Aurore Chaigneau et Anne-Laure Chaumette : Les étudiants aiment entendre les professionnels parler de leur métier. Et surtout, ce qui est intéressant est de pouvoir les entendre se confronter sur leur compréhension et leur pratique du droit. Par exemple, l’an dernier, une vive discussion avait eu lieu sur l’efficacité des dispositifs judiciaires dans le cadre de la lutte contre les violences conjugales. Les avis n’étaient pas les mêmes selon qu’un avocat de partie civile ou un magistrat s’exprimait. Chacun pouvait développer auprès des étudiants des idées très précises et étayées.
Benjamin Deparis et Pascal Prache : Il est certain que les mises en situation, reconstitutions de scènes de crime ou d’audience, et simulations d’audience sont des bons points d’entrée concrets et illustratifs pour appréhender la complexité des procédures, des techniques et des missions. Elles sont généralement très appréciées, au point que beaucoup de juridictions pratiquent désormais de la sorte au titre des événements marquant la Nuit du droit sur tout le territoire national.
AJ : Le programme fait la part belle aux scènes jouées. Comment passe-t-on du droit au théâtre ?

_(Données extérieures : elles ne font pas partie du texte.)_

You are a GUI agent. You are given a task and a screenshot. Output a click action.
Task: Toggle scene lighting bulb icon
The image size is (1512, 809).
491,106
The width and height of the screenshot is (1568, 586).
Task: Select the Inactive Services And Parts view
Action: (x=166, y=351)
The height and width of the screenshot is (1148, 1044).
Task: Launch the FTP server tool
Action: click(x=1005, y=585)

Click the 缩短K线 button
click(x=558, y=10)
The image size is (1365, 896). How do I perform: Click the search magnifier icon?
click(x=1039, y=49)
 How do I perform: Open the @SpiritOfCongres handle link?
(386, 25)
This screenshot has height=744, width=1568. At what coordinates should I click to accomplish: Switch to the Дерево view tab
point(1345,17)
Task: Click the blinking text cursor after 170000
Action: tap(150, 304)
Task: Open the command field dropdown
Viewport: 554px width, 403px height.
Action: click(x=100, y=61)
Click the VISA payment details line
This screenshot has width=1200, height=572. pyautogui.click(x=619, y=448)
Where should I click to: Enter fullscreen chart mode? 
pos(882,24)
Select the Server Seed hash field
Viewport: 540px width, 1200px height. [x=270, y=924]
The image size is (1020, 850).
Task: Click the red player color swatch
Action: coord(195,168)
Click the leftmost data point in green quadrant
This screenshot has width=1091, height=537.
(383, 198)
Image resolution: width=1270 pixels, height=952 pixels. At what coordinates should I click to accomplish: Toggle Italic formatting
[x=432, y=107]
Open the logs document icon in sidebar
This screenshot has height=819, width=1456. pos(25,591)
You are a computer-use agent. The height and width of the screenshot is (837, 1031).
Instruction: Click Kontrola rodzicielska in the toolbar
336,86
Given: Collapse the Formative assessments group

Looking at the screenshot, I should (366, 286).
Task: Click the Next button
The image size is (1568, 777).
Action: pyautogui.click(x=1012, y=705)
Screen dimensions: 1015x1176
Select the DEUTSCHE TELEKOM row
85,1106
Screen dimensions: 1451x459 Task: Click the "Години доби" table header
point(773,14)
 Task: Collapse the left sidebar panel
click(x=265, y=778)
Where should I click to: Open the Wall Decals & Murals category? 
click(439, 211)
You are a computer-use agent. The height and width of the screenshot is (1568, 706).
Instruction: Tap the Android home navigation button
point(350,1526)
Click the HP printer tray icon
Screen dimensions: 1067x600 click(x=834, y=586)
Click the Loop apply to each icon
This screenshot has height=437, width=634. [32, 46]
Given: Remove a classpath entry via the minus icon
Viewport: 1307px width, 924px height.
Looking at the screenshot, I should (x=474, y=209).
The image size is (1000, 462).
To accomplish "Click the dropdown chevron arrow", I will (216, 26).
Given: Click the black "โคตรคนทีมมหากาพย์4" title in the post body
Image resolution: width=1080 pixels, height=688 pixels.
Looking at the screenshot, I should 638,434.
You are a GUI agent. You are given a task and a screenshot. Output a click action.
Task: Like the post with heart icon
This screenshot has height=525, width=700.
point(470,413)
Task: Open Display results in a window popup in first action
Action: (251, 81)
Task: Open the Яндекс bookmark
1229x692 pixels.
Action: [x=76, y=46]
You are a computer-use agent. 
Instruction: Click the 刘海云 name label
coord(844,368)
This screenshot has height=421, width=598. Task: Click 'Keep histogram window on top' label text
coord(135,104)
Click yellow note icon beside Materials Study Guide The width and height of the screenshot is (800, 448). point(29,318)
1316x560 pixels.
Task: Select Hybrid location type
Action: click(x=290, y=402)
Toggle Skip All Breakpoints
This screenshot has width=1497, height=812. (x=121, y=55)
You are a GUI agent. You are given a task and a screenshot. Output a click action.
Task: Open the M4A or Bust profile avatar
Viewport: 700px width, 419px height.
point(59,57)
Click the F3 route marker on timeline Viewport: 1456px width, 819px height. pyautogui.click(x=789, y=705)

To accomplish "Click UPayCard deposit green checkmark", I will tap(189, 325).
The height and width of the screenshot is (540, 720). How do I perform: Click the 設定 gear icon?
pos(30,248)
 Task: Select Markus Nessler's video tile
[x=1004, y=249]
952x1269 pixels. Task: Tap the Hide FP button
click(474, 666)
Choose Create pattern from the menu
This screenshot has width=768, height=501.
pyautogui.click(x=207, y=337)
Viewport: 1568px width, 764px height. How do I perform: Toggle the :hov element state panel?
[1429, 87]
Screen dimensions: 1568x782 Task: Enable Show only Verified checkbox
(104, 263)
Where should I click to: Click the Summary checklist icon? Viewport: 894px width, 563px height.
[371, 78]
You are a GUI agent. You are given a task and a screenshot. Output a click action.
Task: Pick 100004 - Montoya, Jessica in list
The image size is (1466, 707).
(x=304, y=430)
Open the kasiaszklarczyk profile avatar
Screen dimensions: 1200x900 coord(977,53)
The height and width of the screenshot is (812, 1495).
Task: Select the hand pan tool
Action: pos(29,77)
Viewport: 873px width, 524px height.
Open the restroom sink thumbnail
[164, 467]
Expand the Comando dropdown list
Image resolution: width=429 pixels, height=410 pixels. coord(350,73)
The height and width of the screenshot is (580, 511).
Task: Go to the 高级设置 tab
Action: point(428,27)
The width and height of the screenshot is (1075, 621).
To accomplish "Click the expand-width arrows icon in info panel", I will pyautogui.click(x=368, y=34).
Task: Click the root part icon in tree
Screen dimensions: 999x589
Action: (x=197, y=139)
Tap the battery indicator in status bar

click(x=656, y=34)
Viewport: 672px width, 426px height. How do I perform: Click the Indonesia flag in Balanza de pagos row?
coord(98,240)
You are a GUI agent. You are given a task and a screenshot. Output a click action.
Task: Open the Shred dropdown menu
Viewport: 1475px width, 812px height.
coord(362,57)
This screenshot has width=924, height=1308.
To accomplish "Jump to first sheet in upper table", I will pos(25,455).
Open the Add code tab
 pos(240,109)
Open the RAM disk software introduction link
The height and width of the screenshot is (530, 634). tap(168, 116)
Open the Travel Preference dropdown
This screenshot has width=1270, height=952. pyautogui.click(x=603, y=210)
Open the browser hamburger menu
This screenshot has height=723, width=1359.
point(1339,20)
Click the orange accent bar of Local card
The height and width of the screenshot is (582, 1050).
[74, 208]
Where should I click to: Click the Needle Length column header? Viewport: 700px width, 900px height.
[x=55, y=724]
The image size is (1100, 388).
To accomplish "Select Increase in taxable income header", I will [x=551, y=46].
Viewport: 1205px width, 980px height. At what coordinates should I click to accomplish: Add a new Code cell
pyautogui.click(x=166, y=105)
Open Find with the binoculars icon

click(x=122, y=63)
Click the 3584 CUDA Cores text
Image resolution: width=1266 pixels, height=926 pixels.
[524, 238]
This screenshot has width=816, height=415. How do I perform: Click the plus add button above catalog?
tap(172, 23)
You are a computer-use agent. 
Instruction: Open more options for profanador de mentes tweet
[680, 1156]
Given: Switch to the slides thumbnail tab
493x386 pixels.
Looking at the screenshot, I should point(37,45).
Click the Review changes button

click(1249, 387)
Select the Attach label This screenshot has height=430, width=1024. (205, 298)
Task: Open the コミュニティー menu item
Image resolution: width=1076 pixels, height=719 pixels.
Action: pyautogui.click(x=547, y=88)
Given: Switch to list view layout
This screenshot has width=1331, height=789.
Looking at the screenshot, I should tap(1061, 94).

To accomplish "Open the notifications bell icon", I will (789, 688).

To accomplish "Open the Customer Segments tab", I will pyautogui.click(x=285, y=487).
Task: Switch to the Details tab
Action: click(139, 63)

Aurore Chaigneau et Anne-Laure Chaumette : Les enseignants comme les magistrats ont l’habitude de la mise en scène ! Et les étudiants sont toujours friands de reconstitutions de procès et de moments de la vie juridique et judiciaire. Contrairement à la lecture de dossiers, qui serait difficile à faire en public, la reconstitution de scènes de crime a toujours un énorme succès. Les locaux de l’université sont bien conçus pour cela. Ils permettent à la police judiciaire, présente ce jour-là, de reconstituer une scène de crime. Pour les reconstitutions de procès civils, nous utilisons des salles de cours ou de petits amphithéâtres. Nous avons besoin de cette théâtralité pour donner à nos étudiants le goût du droit. Une approche strictement littéraire ne suffirait pas. Ces scènes jouées s’intègrent parfaitement à la formation des étudiants. Ils sont très demandeurs de prise de parole car beaucoup se destinent à exercer les professions de magistrat, d’avocat, ou d’enseignant-chercheur, au sein desquelles l’oralité prime. Cela fait partie de leur formation.
Benjamin Deparis et Pascal Prache : On dit souvent que la justice est théâtrale, on parle d’effets de manche, de prétoire, de tribune, d’acteurs judiciaires, de justice spectacle, de scène judiciaire… Mais il ne faut pas confondre les actions pédagogiques et la réalité de nos missions. Les étudiants le savent bien, mais encore une fois, c’est un excellent mode d’entrée sur l’exercice de plusieurs professions judiciaires.